Le président bolivien Rodrigo Paz a proclamé, samedi 20 juin, l'état d'exception sur tout le territoire national, mettant fin à plusieurs semaines de tentative de dialogue dans un contexte de mobilisations sociales ininterrompues depuis près de deux mois. Dans une allocution télévisée, il a justifié cette mesure par l'épuisement de « toutes les voies du dialogue », après avoir conclu des accords avec les organisations dont les revendications lui semblaient légitimes et identifié ceux qui, selon lui, recouraient à la violence pour déstabiliser le pays.

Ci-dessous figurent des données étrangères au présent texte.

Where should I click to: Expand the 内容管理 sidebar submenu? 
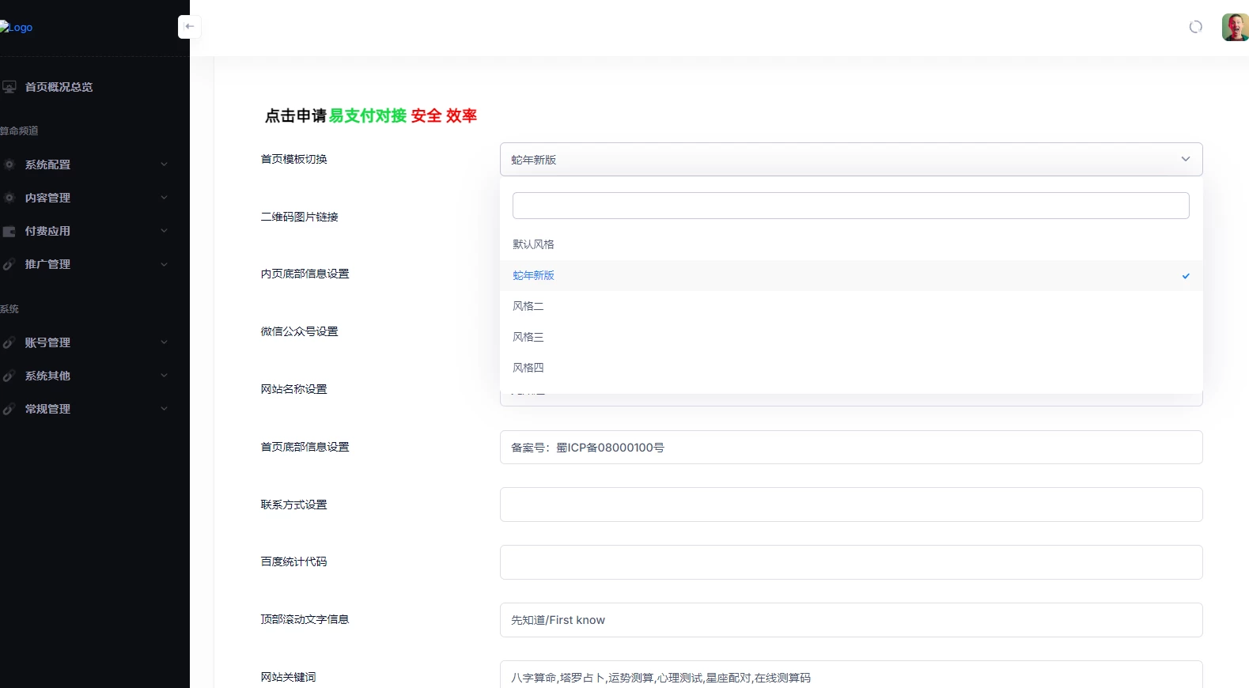pyautogui.click(x=164, y=198)
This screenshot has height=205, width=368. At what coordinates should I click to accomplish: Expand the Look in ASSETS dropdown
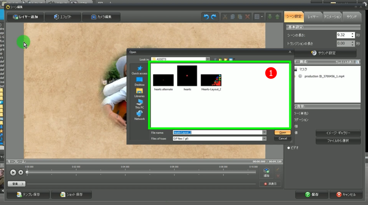pyautogui.click(x=208, y=59)
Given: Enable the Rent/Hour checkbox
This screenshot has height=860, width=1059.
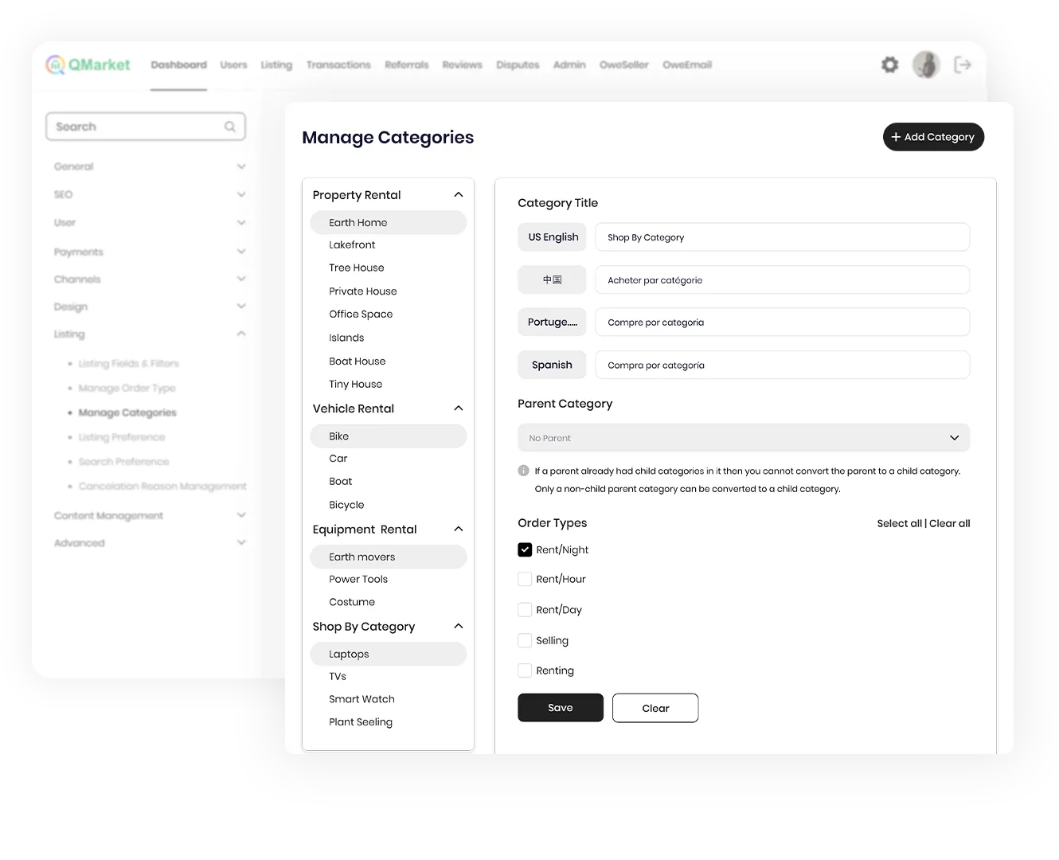Looking at the screenshot, I should pyautogui.click(x=525, y=579).
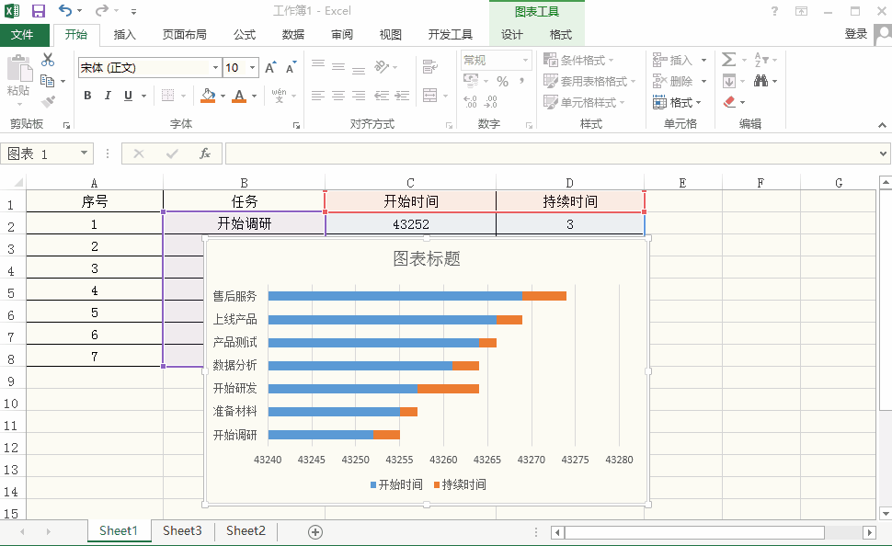
Task: Toggle Italic formatting
Action: (x=108, y=96)
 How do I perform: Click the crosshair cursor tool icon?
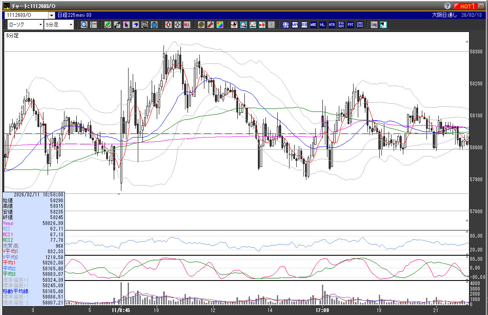[x=94, y=25]
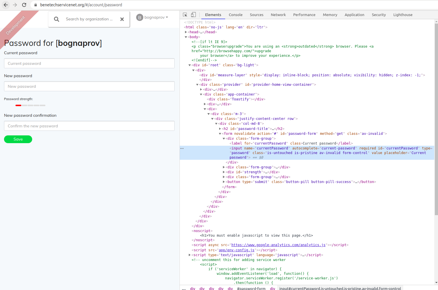Click the browser back arrow icon

tap(5, 5)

Cette décision intervient alors que la contestation, partie d'une suppression brutale des subventions aux carburants décidée par le gouvernement pour réduire le déficit budgétaire dans un contexte de pénurie de dollars et de négociations avec le Fonds monétaire international, s'est transformée en un mouvement de défiance plus large. Les syndicats réclament désormais des hausses de salaires, la fin des pénuries de carburant et de dollars, ainsi que la démission du président. Plusieurs groupes de protestation, dont beaucoup sont alliés à l'ancien président de gauche Evo Morales, ont coupé des routes stratégiques, bloquant les camions et asphyxiant l'approvisionnement en nourriture, carburant et médicaments de nombreuses régions, y compris de la capitale administrative La Paz.
Un accord signé la veille
Le décret d'exception a été promulgué quelques heures seulement après que le président Paz a annoncé un accord conclu vendredi avec la principale centrale syndicale du pays, la Confédération des travailleurs boliviens (COB). Ce texte prévoyait la levée des mesures de pression de la part de cette organisation. Cependant, d'autres, parmi les mouvements protestataires, ont indiqué qu'ils maintenaient leur mobilisation.
Le recours à l'état d'exception élargit les prérogatives constitutionnelles de l'exécutif pour rétablir l'ordre, en particulier en autorisant l'envoi des forces armées pour dégager les barrages routiers. Cette mesure intervient après plus de six semaines de protestations et de blocages qui ont gravement entravé la vie économique du pays andin.